## Questões e tarefas
• A. Resuma em duas frases o trecho sobre Kieslowski.
• B. Reproduza sem alterações a parte do trecho sobre Kieslowski que começa em "Kieslowski não tinha" e segue até "você acha, Irène?".

## Trecho selecionado
* * *

Se a obra resiste, é também graças ao ceticismo e ao tom metafórico utilizados por um diretor que se acostumou desde cedo a driblar a censura stalinista. Tudo começou durante os anos em que Kieslowski estudou cinema na escola de Lodz -onde o grande diretor polonês Krzysztof Zanussi foi seu professor. Nos filmes de Kieslowski como em Zanussi, nada é dito de forma direta, simplista ou redutora.
Por falta de recursos, Kieslowski filmava com pouquíssimo material e um mínimo de película. A primeira tomada quase sempre valia, reflexo de um cinema essencial, realizado com mão de mestre. Os filmes que se seguiram ao "Decálogo" -"A Dupla Vida de Véronique" e a trilogia das cores- foram feitos com meios mais generosos, graças a acordos de co-produção com a França. Há quem considere esses filmes menos sintéticos e mais formalistas do que as dez pequenas obras-primas do "Decálogo". Uma coisa é certa: as indagações éticas e estéticas de Kieslowski continuam presentes na trilogia. Num mundo repleto de certezas, subsistem suas dúvidas e seu desejo de mostrar a falibilidade humana.
Kieslowski não tinha a pretensão de saber tudo. Aceitava o fato de que há coisas ao nosso redor que fogem ao nosso entendimento. Num pequeno texto que escreveu para o livro "Vidas Duplas, Segundas Chances", a atriz Irène Jacob ("A Fraternidade É Vermelha", "A Dupla Vida de Véronique") conta que, uma vez, perguntou ao diretor por que ela deveria tocar o tronco de uma árvore com a mão, como descrevia o roteiro.
- Não sei. O que você acha, Irène?
Quando Jacob começou a tecer uma explicação por demais complexa, Kieslowski a interrompeu:
- Irène, que coisa mais complicada. Tente algo mais simples... Além do mais, por que sempre querer explicar tudo?
Depois da trilogia sobre liberdade, igualdade e fraternidade, Kieslowski resolveu parar de fazer cinema. Estava exausto. Tinha filmado "A Igualdade É Branca" enquanto editava "A Liberdade É Azul" e escrevia "A Fraternidade É Vermelha" com o seu amigo e co-roteirista do "Decálogo", o advogado Krzysztof Piesiewicz.
"O cinema não preenche toda a minha vida", disse ao seu ex-assistente Krzysztof Wierzbicki, no documentário que este lhe dedicou, "I'm So-So". "Há tantos livros que ainda não li e outros que quero reler mais algumas vezes. Estou passando ao largo da vida e é melhor parar enquanto ainda é tempo."
Não houve tempo. Krzysztof Kieslowski morreu no dia 13 de março de 1996 aos 54 anos de idade. Contrariando a sugestão de amigos, internou-se "como um polonês comum", conforme dizia, num hospital de Varsóvia para fazer uma ponte de safena. Nunca acordou.
A última imagem que tenho dele é bem-humorada, mas não desnudada do seu ceticismo tão característico. É a explicação que Kieslowski dá sobre a diferença entre os americanos e ele no final de "I'm So-So": "Quando o meu agente americano me liga e eu pergunto "Como vai você?", ele invariavelmente me responde: "Estou extremamente bem". Pois eu nunca estou extremamente bem. Eu estou sempre mais ou menos. Como a vida".
Peço desculpas ao leitor pela digressão: no momento em que escrevo estas linhas, estou me sentindo especialmente mais ou menos. No avião que me traz de volta ao Brasil, uma imagem recorrente me persegue. Uma mão que me é cara toca numa superfície que desconheço. Espero que esta matéria seja doce e acolhedora como a madeira da árvore de Kieslowski.

* * *

## Trechos de dados
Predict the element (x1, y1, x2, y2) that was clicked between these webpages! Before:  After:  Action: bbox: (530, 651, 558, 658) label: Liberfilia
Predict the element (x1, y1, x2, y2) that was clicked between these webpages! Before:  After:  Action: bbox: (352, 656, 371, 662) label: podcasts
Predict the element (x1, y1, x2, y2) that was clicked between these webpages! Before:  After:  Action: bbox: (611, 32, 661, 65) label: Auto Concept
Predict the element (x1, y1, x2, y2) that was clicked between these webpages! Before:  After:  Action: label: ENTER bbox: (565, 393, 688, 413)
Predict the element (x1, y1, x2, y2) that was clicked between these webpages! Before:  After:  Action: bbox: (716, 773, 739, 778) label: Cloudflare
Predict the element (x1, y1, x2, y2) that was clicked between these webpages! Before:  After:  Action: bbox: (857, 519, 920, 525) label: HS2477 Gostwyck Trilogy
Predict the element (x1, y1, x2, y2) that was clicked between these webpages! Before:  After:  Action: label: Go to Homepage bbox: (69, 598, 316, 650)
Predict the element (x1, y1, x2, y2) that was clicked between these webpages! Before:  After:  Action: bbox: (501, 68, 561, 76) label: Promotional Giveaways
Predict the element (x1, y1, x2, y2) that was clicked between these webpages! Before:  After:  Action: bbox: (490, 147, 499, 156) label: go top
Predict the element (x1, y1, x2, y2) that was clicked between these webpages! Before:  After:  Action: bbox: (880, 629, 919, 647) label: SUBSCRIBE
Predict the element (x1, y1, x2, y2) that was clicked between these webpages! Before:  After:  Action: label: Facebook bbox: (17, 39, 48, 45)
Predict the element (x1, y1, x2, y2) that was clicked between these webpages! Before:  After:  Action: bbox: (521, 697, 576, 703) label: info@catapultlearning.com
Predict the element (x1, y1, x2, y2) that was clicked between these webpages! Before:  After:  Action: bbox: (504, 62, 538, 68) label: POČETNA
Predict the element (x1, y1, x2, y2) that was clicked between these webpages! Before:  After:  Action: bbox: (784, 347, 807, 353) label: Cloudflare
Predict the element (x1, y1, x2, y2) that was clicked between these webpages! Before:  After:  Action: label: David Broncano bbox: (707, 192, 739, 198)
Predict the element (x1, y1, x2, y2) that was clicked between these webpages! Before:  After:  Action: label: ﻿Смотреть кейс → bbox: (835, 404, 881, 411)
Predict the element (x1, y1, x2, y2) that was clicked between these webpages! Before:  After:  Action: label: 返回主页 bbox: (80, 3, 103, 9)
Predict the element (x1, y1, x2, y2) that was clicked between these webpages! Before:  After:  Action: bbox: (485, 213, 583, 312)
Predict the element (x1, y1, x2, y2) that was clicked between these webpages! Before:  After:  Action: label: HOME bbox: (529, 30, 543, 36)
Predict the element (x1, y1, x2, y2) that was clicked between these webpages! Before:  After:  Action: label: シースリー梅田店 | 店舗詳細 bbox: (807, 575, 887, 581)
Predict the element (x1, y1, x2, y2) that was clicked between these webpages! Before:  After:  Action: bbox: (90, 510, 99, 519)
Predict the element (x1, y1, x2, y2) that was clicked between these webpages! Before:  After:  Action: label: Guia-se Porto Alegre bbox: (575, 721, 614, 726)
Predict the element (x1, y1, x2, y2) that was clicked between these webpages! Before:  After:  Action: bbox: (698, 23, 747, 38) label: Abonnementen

* * *

## Respostas do exercício
• A. O trecho descreve o cinema de Krzysztof Kieslowski, marcado pelo ceticismo, pelo tom metafórico e pela recusa em explicar tudo, desde as filmagens com pouquíssimo material até os meios mais generosos dos filmes posteriores ao "Decálogo". Exausto depois da trilogia das cores, o diretor resolveu parar de fazer cinema, mas morreu em 13 de março de 1996, aos 54 anos, após se internar num hospital de Varsóvia para fazer uma ponte de safena.

• B.
Kieslowski não tinha a pretensão de saber tudo. Aceitava o fato de que há coisas ao nosso redor que fogem ao nosso entendimento. Num pequeno texto que escreveu para o livro "Vidas Duplas, Segundas Chances", a atriz Irène Jacob ("A Fraternidade É Vermelha", "A Dupla Vida de Véronique") conta que, uma vez, perguntou ao diretor por que ela deveria tocar o tronco de uma árvore com a mão, como descrevia o roteiro.
- Não sei. O que você acha, Irène?